Rows of pointing data:
=======

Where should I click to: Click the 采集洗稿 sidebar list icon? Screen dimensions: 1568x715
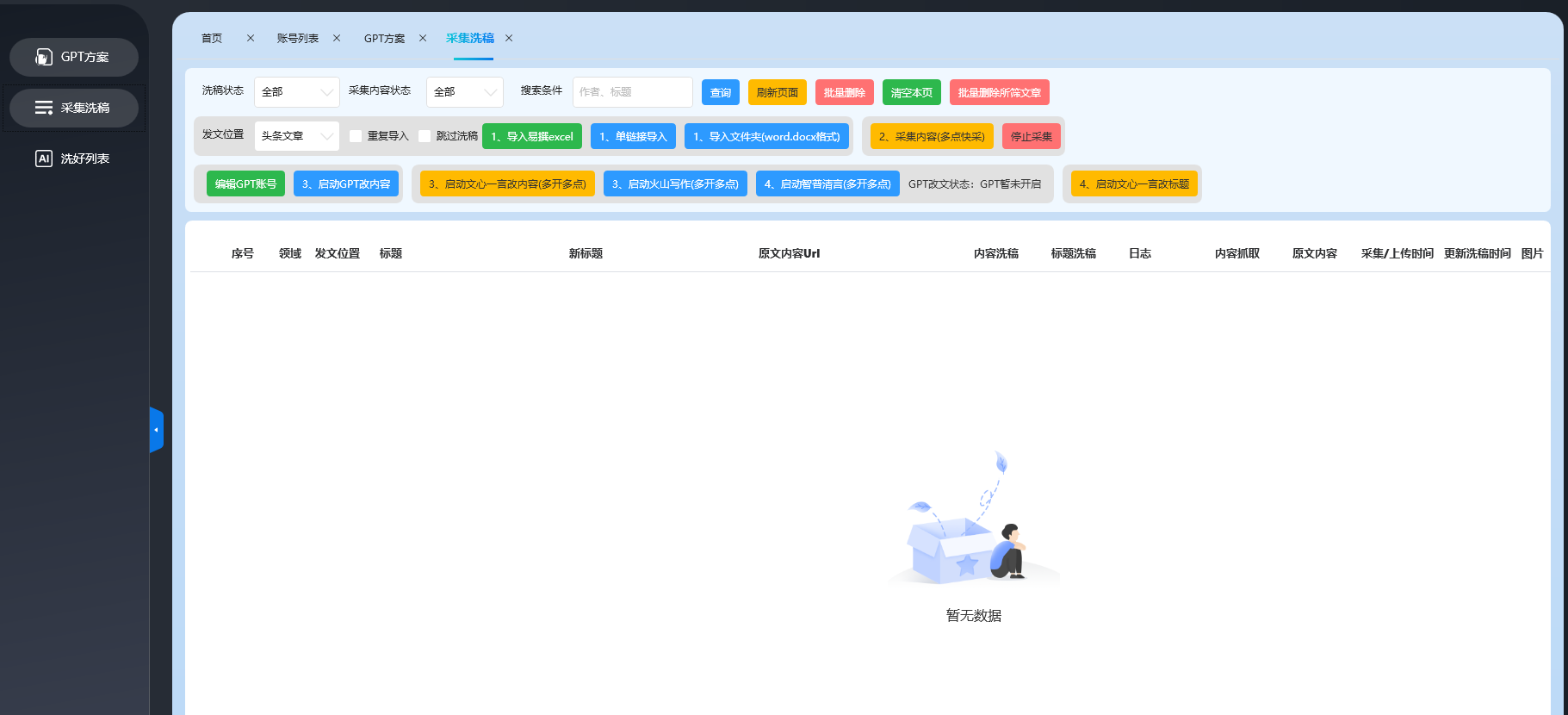44,108
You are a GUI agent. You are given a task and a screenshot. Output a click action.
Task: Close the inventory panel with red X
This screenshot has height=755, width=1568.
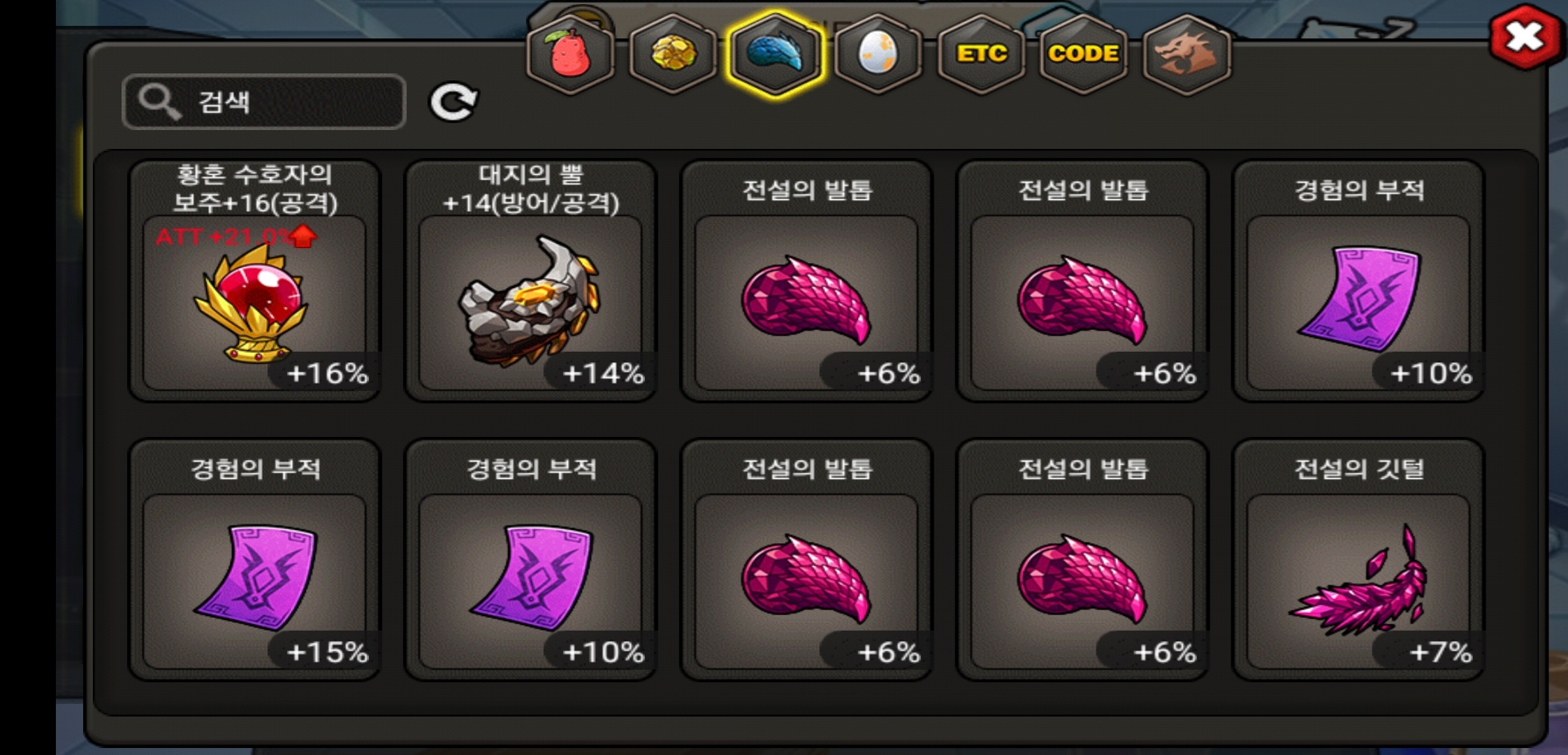[1525, 37]
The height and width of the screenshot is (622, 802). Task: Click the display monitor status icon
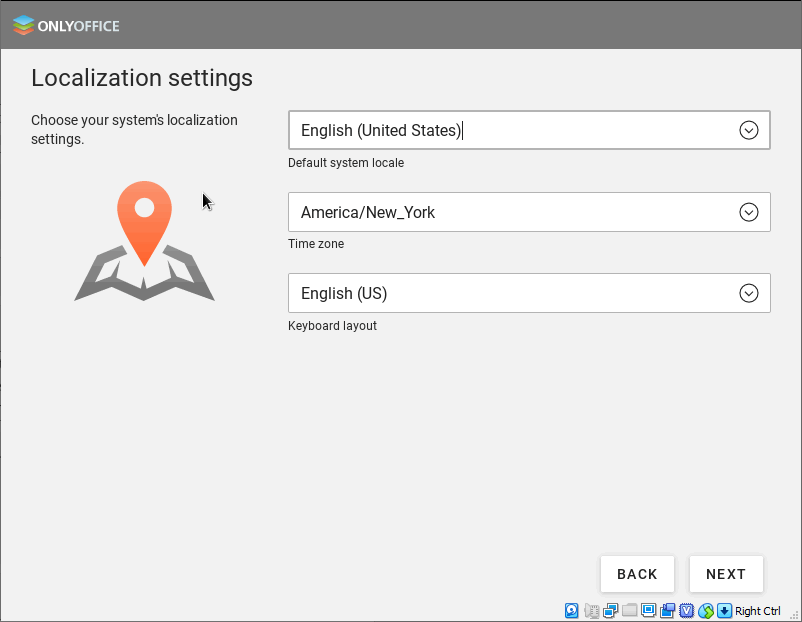(x=648, y=611)
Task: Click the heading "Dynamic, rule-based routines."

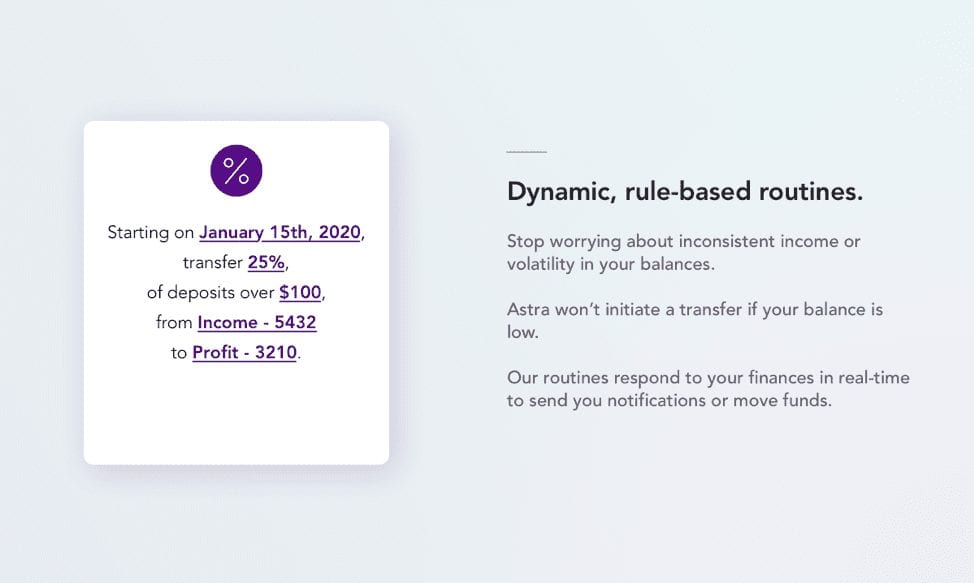Action: [685, 191]
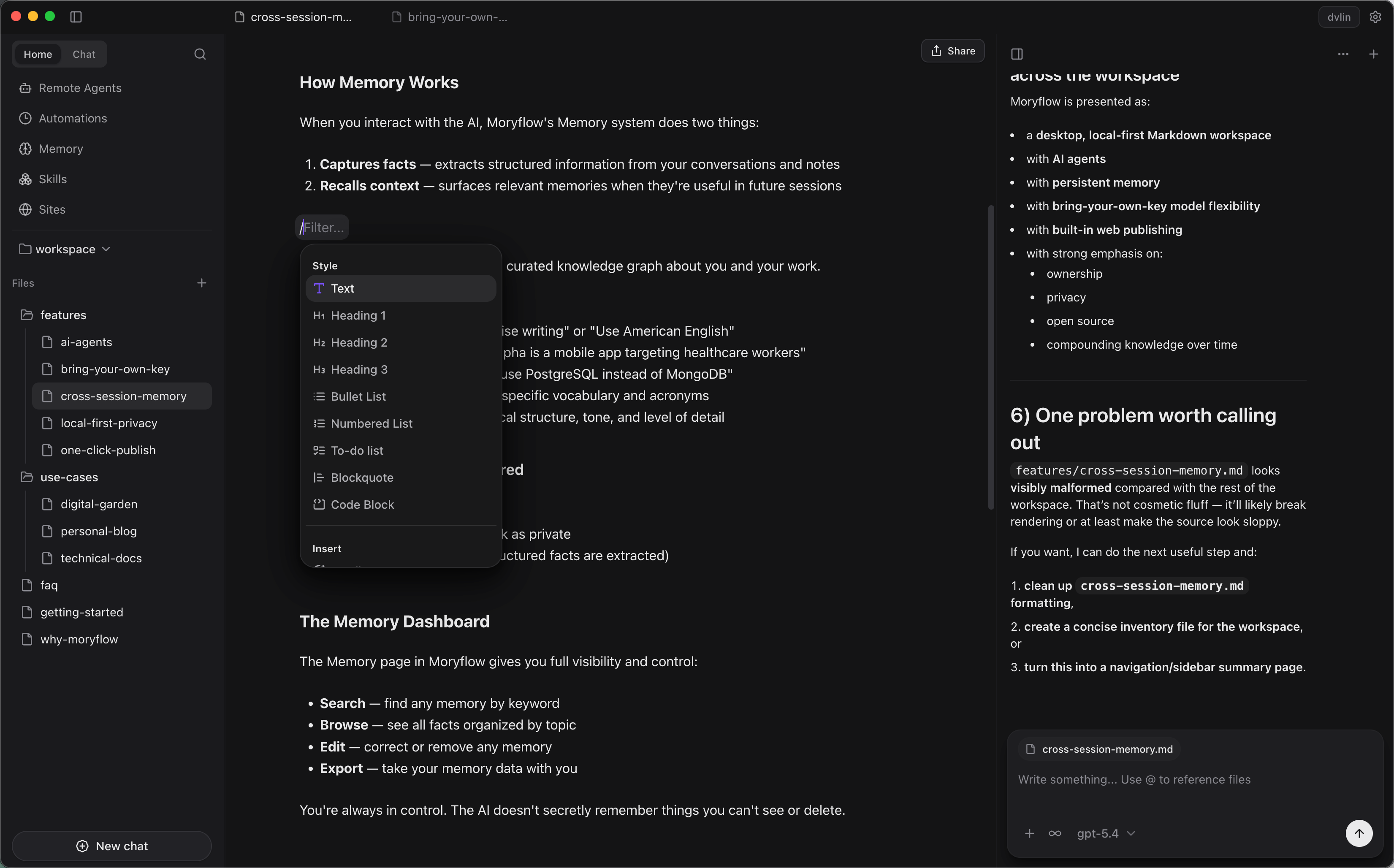The image size is (1394, 868).
Task: Open the Automations panel
Action: 73,118
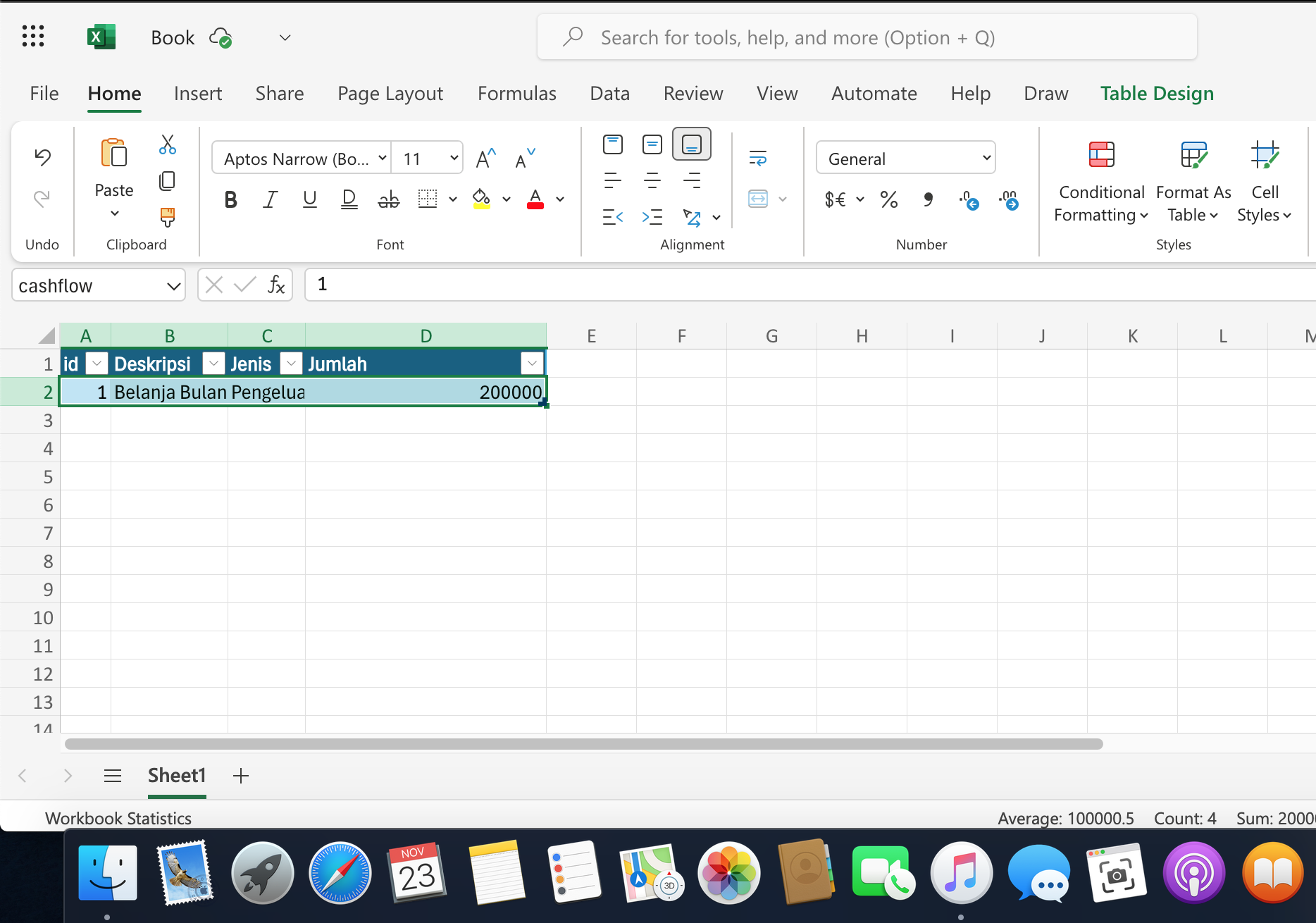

=======

=== Task details ===
Please switch every "screenshot" in the listing above to "screen capture", leaving everything else unchanged. Reproduce the whole listing without the pictures.

=== Exercise answer ===
Where should I click to: Click the 采集洗稿 sidebar list icon? Screen dimensions: 1568x715
44,108
You are a GUI agent. You are given a task and a screen capture. Output a click action.
Task: Close the inventory panel with red X
This screen capture has height=755, width=1568.
[1525, 37]
The height and width of the screen capture is (622, 802). Task: Click the display monitor status icon
(x=648, y=611)
Task: Click the heading "Dynamic, rule-based routines."

Action: [685, 191]
The image size is (1394, 868).
Task: Open the Automations panel
Action: 73,118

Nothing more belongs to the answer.